Copying starts at the line containing "You are a GUI" and stops after the last line of the records; each line is repeated exactly, and pictures are skipped.
........
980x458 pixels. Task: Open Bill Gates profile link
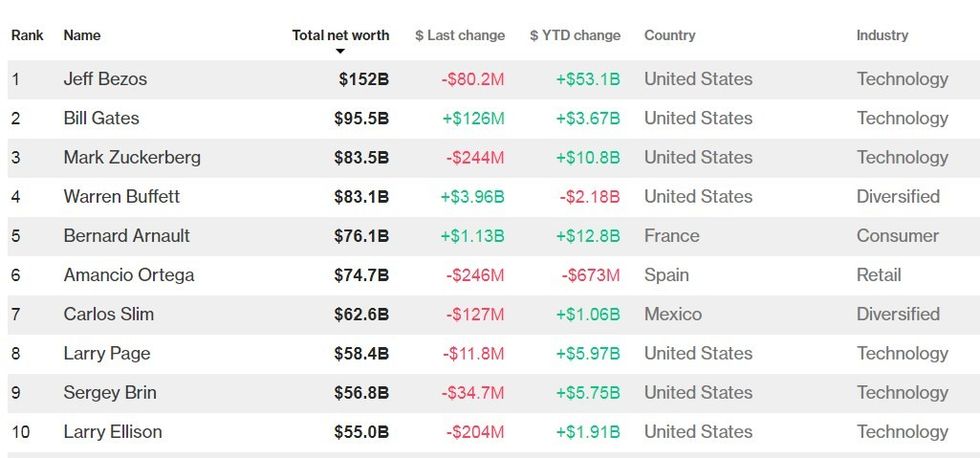tap(101, 118)
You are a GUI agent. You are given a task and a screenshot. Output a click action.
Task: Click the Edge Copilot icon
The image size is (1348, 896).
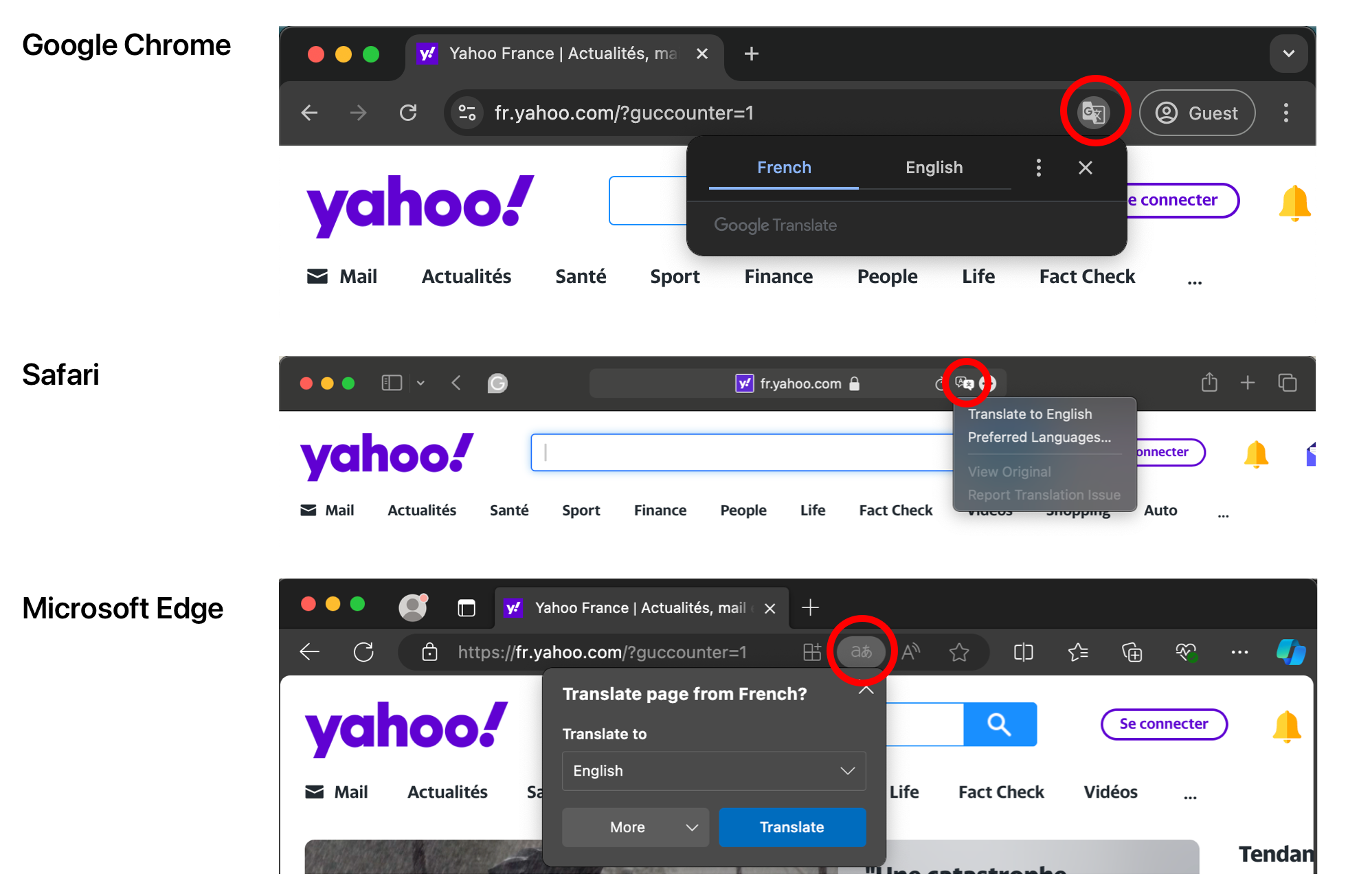point(1290,651)
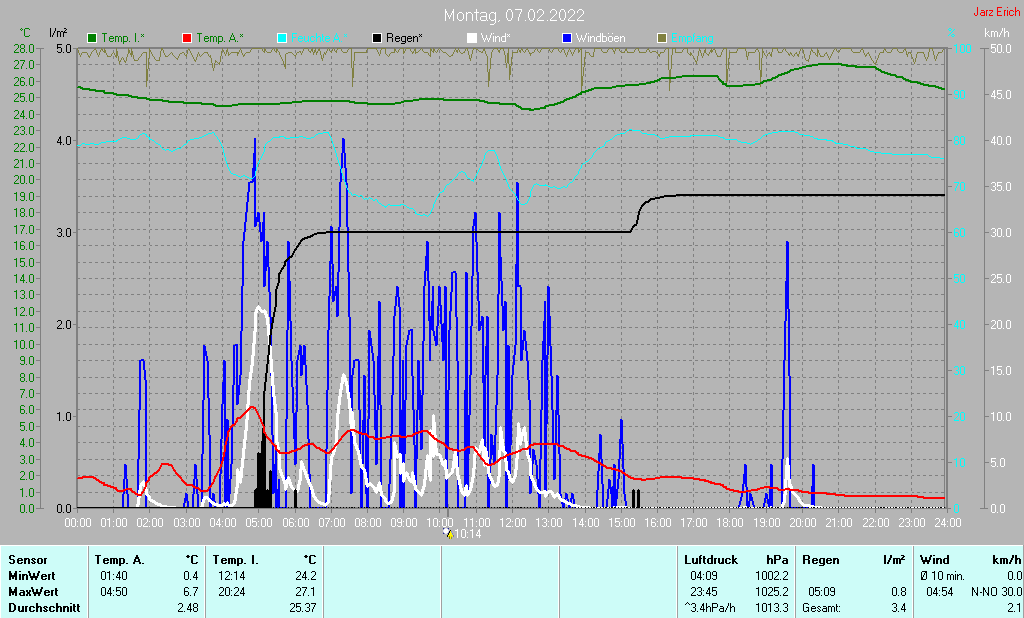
........
ANSWER SECTION:
You are a GUI agent. You are given a task and a screenshot. Output a click action.
Task: Click the Edge Copilot icon
The image size is (1348, 896).
point(1290,651)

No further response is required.